Inman Line’s City of New York (1888) had it all: speed, beauty, and thrills.
City of New York was launched on 15 March 1888. The launch took place not in New York, or even in the US, but at the J&G Thomson shipyard in Clydebank. The new liner was, however, named by New York-born Lady Randolph Churchill, mother of future UK prime minister Sir Winston Churchill.
The 10,499 GRT City of New York was 528 feet long with a 63-foot beam. She featured three masts and three funnels. The vessel, which could accommodate 1,740 passengers and 362 crewmembers, reached 20.2 knots during her speed trials.

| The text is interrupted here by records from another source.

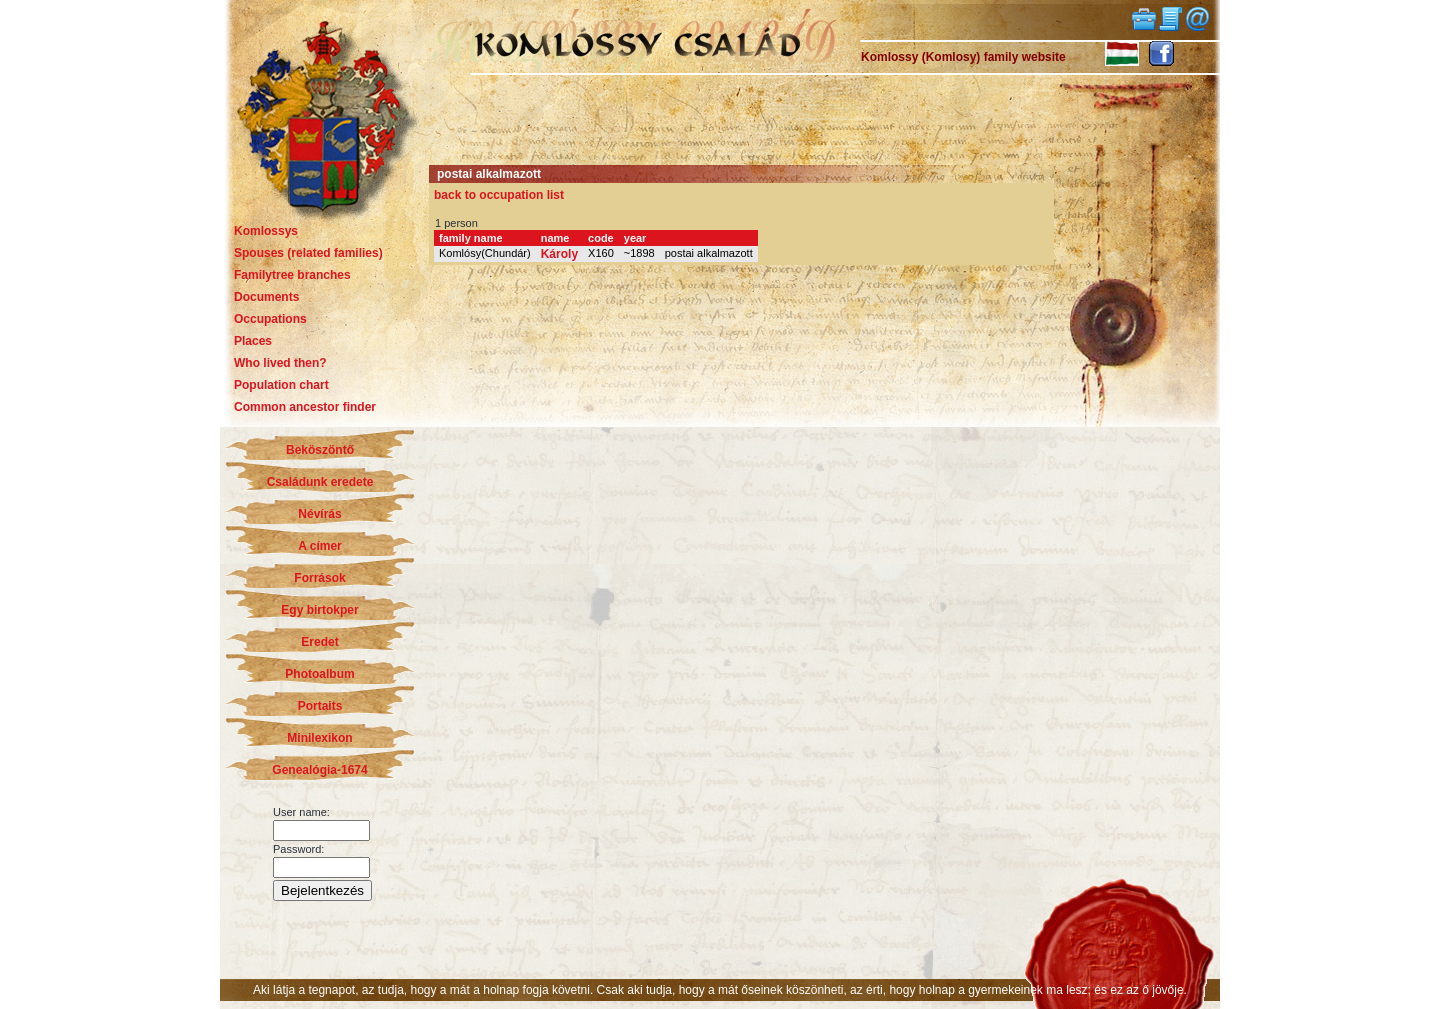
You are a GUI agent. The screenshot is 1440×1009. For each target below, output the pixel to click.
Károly (559, 254)
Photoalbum (319, 674)
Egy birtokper (319, 610)
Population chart (281, 385)
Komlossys (266, 231)
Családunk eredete (320, 482)
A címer (320, 546)
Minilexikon (319, 738)
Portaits (320, 706)
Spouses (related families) (308, 253)
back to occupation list (499, 195)
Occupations (270, 319)
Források (319, 578)
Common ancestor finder (305, 407)
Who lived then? (280, 363)
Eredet (319, 642)
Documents (266, 297)
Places (253, 341)
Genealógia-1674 (319, 770)
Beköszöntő (320, 450)
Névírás (319, 514)
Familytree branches (292, 275)
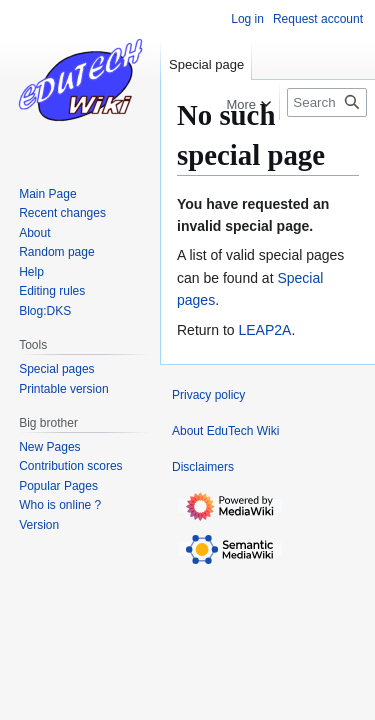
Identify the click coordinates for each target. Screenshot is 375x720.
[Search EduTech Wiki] (327, 102)
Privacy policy (208, 395)
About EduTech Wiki (225, 431)
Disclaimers (203, 467)
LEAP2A (264, 330)
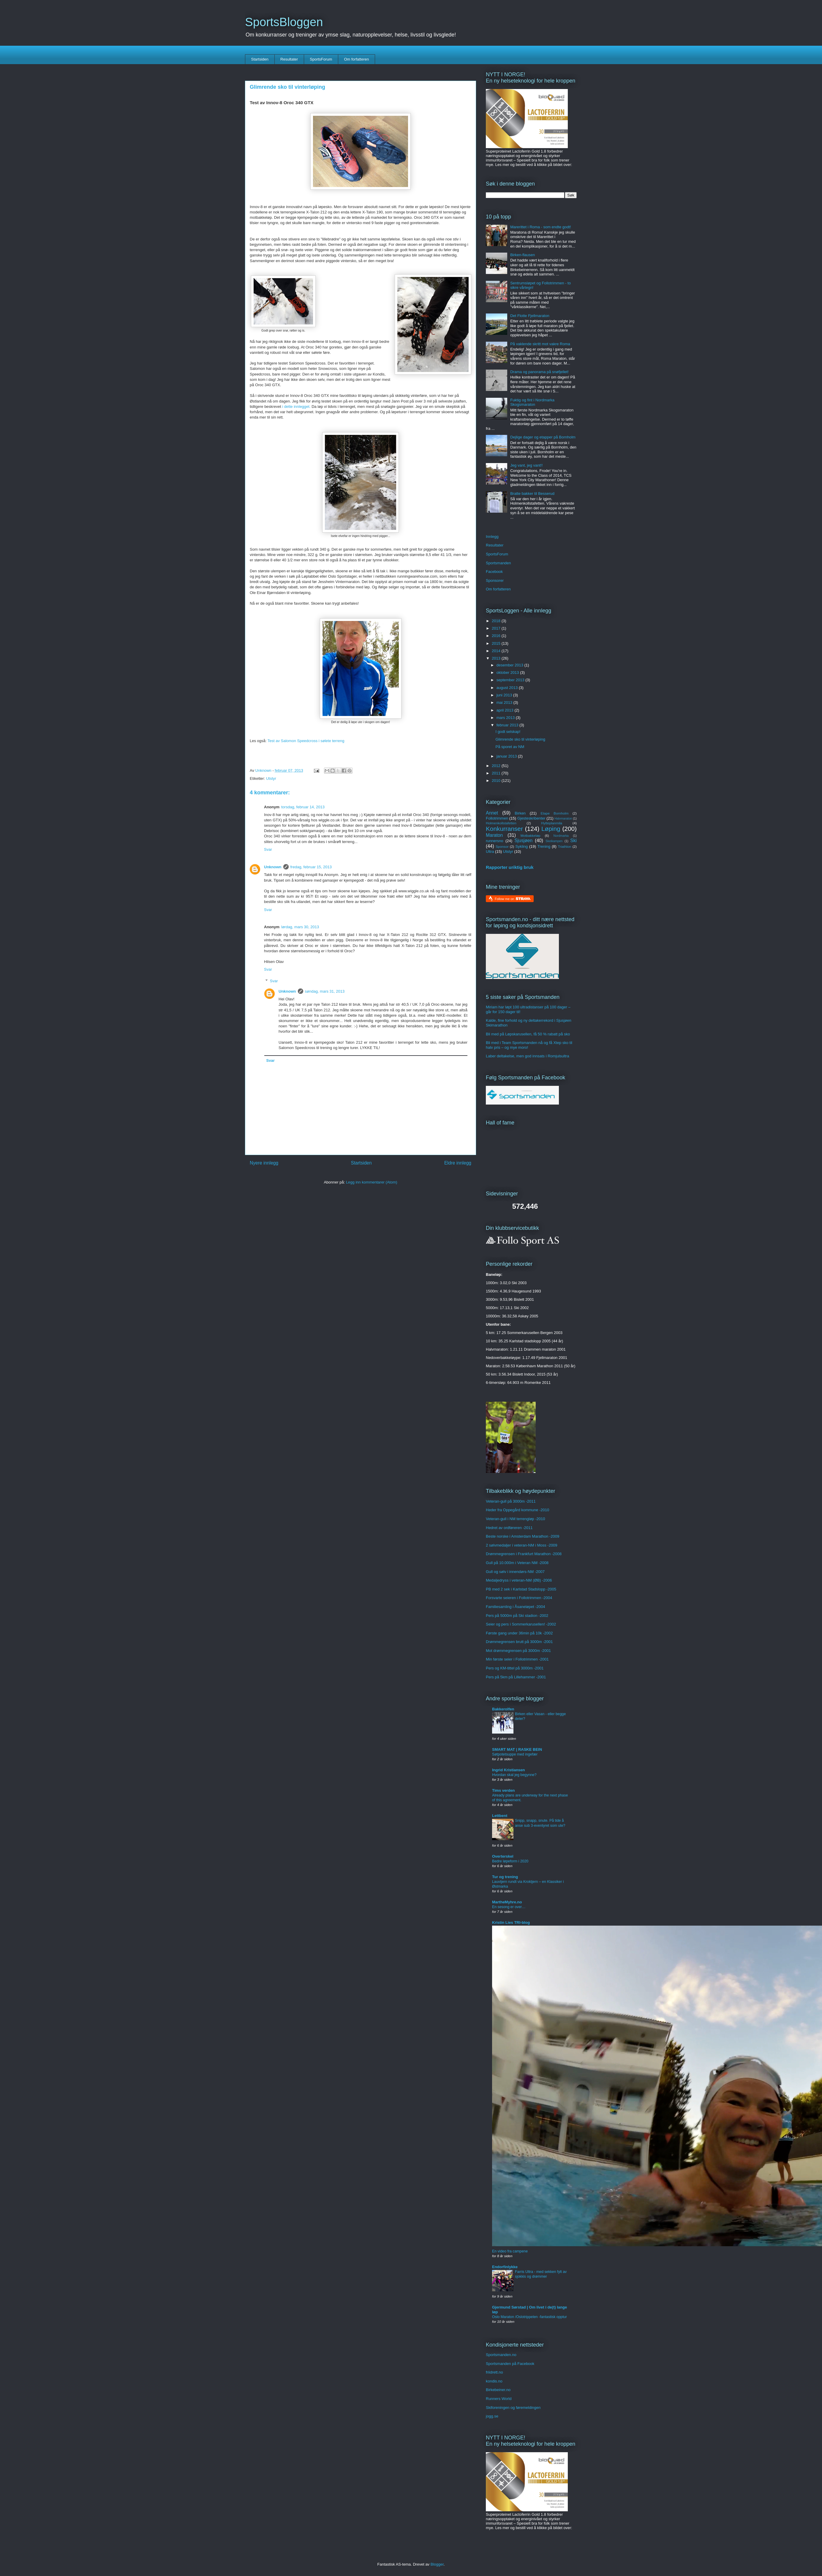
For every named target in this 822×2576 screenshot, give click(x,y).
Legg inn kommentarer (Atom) (371, 1182)
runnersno (494, 841)
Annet (492, 812)
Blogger (437, 2564)
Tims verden (503, 1790)
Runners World (498, 2398)
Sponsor (502, 846)
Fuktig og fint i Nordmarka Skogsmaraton (532, 402)
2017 (497, 628)
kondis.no (494, 2381)
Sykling (521, 846)
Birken (520, 813)
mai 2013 (505, 702)
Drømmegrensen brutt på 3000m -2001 (519, 1641)
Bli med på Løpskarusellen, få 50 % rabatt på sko (528, 1034)
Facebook (494, 571)
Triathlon (564, 846)
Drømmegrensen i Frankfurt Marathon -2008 (524, 1554)
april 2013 (506, 710)
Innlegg (492, 536)
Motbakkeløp (530, 835)
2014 (497, 651)
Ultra (490, 851)
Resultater (289, 59)
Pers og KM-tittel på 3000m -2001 (514, 1668)
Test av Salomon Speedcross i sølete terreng (306, 741)
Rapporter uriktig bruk (510, 867)
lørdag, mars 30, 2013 (300, 927)
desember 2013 (510, 665)
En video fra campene (510, 2251)
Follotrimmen (497, 818)
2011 (497, 773)
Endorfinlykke (505, 2267)
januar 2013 (507, 756)
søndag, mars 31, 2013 (325, 991)
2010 (497, 780)
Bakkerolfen (503, 1709)
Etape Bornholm (555, 813)
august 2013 (508, 687)
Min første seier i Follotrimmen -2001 (517, 1659)
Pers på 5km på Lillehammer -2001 (516, 1677)
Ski (573, 840)
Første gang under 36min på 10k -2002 (519, 1633)
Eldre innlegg (457, 1162)
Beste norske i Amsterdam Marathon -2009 (522, 1536)
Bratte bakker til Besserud (532, 493)
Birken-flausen (522, 255)
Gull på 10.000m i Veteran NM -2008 (517, 1563)
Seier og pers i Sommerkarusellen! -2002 (521, 1624)
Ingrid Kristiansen (508, 1770)
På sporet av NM (509, 746)
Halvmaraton (563, 818)
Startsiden (260, 59)
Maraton (494, 835)
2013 (497, 658)
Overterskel (502, 1856)
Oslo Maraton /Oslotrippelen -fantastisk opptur (529, 2317)
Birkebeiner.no (498, 2390)
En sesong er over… (509, 1907)
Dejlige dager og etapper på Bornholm (543, 437)
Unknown (273, 867)
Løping (550, 828)
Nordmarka (560, 835)
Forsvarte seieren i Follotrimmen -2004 (519, 1598)
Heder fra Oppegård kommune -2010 (517, 1510)
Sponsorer (495, 580)
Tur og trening (505, 1877)
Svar (268, 849)
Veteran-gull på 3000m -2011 (511, 1501)
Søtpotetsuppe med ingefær (515, 1754)
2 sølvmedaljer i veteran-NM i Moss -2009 (521, 1545)
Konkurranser (504, 828)
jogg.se (492, 2416)
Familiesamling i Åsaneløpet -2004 (515, 1606)
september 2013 (511, 680)
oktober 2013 (508, 672)
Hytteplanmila (551, 823)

Like her sister ship, City of Paris, which was launched the same year, City of New York was noteworthy for being one of the first liners equipped with twin-screw propellers. This experiment in propulsion proved to be an immediate success—a fact that no doubt helped the liner’s capture of the Blue Riband from former holders Umbria (1884) Etruria (1885) and of Cunard Line.
Paris ultimately proved to be the faster of the two ships. Both liners, however, sailed long and successfully. In 1893, the vessels were merged into American Line. At that point, their names were shortened to New York and Paris, respectively. Both ships sailed for the US in the Spanish-American War. In 1903, both liners were remodeled by having a mast and a funnel removed.
New York would make news—and nearly rewrite history—on 10 April 1912 when she almost collided with White Star Line’s Titanic (1912) as the latter ship departed Southampton on her maiden voyage.
New York was scrapped in Genoa in 1923.